Livro IV - Dispersos


Nota explicativa

Os poemas que neste livro se incluem merecem uma nota de esclarecimento. Trata-se, como é evidente, de matéria delicada, tanto mais quanto só neste livro se poderia falar da inclusão ou exclusão de quanto não coube nos restantes livros que eram projecto do Poeta.

Quais os poemas que aqui couberam? Como acima se disse, simplesmente, quer fragmentos de poemas, quer poemas completos, já antigos, já mais recentes, que não faziam, de modo nenhum, parte de qualquer dos livros delineados por Reinaldo Ferreira. De alguns desses poemas nem sequer caberá dizer que fossem versões definitivas. Tão pouco se lhes poderá conferir uma cronologia fundamentada: fazê-lo não passaria, nalguns casos, de aproximação, noutros, de pura fantasia.

Convém desde já frisar também que não se incluem neste livro todos os poemas que chegaram à mão dos organizadores, quando já o estudo do espólio estava em curso. Alguns, por aos organizadores parecerem francamente inferiores à melhor medida que o Poeta de si viria a dar, foram simplesmente excluídos, ficando no entanto guardados com o espólio do Poeta, que entidade competente deixará certamente à disposição do estudioso interessado.
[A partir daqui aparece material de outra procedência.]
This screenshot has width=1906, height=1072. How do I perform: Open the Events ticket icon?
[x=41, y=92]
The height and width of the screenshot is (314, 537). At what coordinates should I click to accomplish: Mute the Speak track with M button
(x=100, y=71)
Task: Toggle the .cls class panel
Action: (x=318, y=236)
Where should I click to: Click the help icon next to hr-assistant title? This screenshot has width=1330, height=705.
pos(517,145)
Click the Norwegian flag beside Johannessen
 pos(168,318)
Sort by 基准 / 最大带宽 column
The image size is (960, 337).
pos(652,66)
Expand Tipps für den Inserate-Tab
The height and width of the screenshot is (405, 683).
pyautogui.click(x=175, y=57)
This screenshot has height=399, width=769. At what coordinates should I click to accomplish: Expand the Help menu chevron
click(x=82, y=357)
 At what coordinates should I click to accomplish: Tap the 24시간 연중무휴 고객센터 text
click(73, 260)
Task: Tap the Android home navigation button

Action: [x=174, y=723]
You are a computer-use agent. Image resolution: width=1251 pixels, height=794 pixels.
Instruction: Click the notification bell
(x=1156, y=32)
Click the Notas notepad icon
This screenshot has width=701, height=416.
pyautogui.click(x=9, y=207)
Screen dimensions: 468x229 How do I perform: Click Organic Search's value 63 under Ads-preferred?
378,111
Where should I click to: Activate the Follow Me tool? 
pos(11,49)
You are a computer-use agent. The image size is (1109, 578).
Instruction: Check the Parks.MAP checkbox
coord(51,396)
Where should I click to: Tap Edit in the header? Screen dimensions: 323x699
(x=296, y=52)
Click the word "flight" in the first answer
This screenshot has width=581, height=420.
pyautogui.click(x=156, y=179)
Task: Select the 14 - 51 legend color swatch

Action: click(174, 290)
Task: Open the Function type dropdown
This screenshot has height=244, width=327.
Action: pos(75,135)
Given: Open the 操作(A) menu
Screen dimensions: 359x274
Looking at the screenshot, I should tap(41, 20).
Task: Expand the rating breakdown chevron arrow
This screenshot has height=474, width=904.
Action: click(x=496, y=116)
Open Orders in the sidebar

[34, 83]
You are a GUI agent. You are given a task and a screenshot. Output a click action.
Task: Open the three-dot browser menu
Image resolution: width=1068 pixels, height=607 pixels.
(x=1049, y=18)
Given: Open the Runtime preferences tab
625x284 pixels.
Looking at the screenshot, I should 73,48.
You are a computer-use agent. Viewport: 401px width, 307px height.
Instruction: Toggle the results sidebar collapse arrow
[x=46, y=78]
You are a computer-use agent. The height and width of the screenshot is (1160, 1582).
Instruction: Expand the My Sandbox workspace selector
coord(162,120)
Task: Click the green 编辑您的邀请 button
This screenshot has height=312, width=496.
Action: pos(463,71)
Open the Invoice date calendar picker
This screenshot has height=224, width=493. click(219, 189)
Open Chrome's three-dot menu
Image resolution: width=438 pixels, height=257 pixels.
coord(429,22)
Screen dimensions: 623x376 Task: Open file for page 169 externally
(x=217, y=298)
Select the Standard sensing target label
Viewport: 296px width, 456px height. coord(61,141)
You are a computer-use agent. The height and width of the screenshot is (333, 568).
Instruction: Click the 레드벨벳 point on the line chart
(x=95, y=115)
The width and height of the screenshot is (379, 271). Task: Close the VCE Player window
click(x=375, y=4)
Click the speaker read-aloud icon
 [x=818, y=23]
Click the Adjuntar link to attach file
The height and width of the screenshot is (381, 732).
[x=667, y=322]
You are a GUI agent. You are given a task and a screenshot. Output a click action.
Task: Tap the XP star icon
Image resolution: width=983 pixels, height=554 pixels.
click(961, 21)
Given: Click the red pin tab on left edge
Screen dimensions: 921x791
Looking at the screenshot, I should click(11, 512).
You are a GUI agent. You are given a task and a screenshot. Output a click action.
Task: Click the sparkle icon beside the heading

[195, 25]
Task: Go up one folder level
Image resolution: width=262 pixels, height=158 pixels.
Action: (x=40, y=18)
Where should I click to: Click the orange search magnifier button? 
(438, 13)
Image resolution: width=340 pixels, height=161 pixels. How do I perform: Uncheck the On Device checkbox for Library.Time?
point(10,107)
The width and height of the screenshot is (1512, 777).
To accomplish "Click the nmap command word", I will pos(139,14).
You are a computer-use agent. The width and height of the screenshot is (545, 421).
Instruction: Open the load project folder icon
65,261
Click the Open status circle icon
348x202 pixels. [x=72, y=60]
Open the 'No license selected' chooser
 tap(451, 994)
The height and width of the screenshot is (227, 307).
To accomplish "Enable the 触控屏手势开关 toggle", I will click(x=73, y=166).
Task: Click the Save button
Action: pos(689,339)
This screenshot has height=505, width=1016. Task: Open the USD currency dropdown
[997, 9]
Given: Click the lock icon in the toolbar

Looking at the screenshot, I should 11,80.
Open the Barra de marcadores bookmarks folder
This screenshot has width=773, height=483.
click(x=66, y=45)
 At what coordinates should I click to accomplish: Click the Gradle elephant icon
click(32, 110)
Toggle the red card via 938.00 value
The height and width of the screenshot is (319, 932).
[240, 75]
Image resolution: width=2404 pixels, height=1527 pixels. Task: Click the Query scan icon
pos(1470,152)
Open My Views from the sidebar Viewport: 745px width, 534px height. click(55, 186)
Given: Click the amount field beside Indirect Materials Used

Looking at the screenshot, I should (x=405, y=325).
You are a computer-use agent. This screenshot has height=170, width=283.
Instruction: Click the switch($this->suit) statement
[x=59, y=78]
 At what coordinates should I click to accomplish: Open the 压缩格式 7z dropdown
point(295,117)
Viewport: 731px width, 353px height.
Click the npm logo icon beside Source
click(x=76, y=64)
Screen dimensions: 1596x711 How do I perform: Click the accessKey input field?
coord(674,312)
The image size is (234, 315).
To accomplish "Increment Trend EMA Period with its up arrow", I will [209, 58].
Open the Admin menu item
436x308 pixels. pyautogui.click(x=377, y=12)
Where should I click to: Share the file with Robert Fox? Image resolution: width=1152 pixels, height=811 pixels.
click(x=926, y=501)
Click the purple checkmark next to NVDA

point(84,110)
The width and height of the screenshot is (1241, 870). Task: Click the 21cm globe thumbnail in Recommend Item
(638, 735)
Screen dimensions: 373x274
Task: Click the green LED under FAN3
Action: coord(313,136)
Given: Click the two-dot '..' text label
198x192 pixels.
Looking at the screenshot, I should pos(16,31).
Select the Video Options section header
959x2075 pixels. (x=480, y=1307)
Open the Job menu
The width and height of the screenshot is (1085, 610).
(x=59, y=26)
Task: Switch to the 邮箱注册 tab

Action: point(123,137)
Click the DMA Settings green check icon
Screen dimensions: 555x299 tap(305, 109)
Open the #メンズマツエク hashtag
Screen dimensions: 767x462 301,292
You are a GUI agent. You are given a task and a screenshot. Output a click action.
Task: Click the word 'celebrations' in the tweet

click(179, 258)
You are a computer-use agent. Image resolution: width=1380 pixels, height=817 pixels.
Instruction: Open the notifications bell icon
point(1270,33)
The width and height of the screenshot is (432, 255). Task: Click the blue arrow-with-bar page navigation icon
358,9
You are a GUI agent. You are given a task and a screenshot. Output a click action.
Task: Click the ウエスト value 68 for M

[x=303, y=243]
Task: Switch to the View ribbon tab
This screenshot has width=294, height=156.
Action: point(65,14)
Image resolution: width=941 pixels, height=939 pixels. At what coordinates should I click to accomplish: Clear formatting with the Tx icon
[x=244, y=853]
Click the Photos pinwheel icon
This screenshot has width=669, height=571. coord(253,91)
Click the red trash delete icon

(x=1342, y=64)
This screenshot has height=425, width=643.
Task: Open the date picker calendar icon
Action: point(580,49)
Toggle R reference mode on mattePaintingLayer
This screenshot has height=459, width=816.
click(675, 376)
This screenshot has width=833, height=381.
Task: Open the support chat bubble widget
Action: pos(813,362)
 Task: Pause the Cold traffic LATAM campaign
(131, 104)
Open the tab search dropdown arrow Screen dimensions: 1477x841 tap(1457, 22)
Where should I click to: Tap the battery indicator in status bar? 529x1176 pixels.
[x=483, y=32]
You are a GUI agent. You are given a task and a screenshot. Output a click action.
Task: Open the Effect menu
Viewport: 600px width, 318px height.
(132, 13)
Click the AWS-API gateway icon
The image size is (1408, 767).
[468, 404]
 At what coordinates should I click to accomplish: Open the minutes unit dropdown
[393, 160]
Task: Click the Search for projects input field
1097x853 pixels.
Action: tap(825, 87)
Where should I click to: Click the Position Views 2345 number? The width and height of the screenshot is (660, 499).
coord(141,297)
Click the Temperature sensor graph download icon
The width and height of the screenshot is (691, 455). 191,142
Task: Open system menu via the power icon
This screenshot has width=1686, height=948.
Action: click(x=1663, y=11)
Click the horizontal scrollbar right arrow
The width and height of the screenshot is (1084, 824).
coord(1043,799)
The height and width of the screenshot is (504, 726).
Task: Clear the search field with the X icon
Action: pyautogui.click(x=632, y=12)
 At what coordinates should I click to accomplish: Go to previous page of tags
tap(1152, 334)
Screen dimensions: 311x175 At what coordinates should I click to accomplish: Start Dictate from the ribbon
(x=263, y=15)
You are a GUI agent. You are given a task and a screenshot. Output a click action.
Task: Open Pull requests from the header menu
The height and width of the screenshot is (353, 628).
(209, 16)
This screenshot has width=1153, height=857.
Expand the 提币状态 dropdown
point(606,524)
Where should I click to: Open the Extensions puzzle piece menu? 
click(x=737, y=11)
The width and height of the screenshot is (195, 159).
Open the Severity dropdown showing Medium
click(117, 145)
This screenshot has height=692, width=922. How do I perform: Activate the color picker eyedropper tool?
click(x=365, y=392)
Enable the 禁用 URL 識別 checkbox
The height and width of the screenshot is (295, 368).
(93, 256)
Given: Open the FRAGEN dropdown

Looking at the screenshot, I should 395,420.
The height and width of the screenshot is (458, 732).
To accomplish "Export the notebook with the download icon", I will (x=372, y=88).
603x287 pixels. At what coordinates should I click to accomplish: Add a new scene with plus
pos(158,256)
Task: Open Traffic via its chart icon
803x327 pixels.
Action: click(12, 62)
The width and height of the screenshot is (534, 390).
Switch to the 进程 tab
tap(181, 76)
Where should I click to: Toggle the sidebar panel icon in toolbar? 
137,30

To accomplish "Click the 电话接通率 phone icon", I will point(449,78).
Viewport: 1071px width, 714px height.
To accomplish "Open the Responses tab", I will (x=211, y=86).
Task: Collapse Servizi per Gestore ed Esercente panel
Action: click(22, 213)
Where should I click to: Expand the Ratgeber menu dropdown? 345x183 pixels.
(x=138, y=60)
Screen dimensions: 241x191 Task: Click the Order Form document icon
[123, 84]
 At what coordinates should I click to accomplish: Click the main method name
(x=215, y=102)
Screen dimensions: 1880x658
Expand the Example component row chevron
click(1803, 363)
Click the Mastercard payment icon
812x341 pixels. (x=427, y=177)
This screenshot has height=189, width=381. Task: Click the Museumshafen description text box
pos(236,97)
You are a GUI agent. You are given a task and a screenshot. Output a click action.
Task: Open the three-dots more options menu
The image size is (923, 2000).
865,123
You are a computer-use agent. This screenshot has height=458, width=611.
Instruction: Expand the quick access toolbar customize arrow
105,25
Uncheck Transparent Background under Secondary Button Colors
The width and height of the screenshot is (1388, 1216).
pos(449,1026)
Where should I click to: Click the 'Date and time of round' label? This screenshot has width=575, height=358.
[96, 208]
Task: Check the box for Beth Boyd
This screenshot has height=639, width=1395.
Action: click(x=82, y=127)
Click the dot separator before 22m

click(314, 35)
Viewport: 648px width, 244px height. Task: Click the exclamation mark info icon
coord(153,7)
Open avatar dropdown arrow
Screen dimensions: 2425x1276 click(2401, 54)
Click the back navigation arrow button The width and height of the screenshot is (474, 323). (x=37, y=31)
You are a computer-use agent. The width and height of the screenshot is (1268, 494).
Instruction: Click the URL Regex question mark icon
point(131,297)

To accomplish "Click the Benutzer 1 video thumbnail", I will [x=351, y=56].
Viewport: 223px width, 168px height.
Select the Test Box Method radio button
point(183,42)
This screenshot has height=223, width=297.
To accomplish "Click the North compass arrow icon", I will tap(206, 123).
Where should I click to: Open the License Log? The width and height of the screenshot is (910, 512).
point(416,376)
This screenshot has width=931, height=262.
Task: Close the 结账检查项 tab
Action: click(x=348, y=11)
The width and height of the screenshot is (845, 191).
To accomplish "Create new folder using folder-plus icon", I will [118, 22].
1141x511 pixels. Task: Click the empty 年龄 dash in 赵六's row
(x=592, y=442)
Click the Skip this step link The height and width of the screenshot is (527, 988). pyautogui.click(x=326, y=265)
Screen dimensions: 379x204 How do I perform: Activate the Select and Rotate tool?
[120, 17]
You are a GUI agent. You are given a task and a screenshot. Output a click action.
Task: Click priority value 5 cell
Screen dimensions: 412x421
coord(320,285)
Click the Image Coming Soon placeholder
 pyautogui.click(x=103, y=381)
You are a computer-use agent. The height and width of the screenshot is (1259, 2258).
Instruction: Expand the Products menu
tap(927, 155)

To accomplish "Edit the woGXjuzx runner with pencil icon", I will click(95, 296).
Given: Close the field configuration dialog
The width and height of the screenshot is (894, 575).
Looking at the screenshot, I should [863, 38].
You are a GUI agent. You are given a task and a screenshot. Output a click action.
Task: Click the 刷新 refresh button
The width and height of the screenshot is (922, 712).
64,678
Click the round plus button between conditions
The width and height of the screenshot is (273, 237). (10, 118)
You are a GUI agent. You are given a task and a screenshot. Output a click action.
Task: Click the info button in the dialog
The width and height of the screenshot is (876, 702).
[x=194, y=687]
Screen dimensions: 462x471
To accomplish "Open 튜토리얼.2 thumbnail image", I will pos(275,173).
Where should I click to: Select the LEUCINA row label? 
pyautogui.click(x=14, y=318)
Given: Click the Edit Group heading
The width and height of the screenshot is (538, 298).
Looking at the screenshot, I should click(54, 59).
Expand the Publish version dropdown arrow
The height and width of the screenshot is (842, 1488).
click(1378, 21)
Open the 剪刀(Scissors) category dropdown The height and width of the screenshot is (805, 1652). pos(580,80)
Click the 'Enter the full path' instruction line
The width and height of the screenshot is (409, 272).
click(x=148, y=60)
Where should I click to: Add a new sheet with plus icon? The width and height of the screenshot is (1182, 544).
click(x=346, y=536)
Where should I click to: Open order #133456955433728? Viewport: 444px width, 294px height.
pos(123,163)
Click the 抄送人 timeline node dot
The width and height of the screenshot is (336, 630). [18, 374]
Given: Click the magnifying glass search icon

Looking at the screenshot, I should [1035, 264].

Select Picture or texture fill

Quanto à arrumação das poesias no livro, fica óbvio, de tudo quanto atrás se disse, que pouco se poderia fazer. Optou-se pela ordem que pareceu melhor, ficando-se no entanto a saber que essa ordem tem muito de discutível e, quiçá, de inaceitável. Aos organizadores afigurou-se no entanto que o importante seria manifestar os poemas e não «montar» o arranjo deles.


Linhas cruzadas

Ai de mim! Que não pedi p'ra nascer E sou forçado a viver! A Natureza espreitava O desejo de meus pais. E foi pedir ao destino Que lhes cruzasse os caminhos Que eles haviam de seguir. Ah! Pobre mãe! Antes tivesses nascido Toda crivada de espinhos, Estéril como cardo seco! Mas tinhas olhos de moira: Um lírio branco murchou E o teu ventre concebeu Este farrapo que eu sou. Duas rectas que se cruzam, Eis um ponto. Esse ponto, em movimento, Há-de ser recta também. Essa recta e outra recta Hão-de formar outro ponto, Novo ponto, nova recta, E sempre, assim sem remédio. Eu sou um ponto nascido De duas vidas cruzadas: Trouxe comigo um impulso Que me deu a Natureza Para seguir um caminho E a trajectória marcada. O que me espera? Não sei. Apenas sei que caminho, Para um caminho de fel, Para a certeza do Nada. Comecei, era menino, Sou cansado caminhante, Serei velho peregrino, E o Nada sempre distante. Ai de mim! Que não pedi p'ra nascer E sou forçado a viver!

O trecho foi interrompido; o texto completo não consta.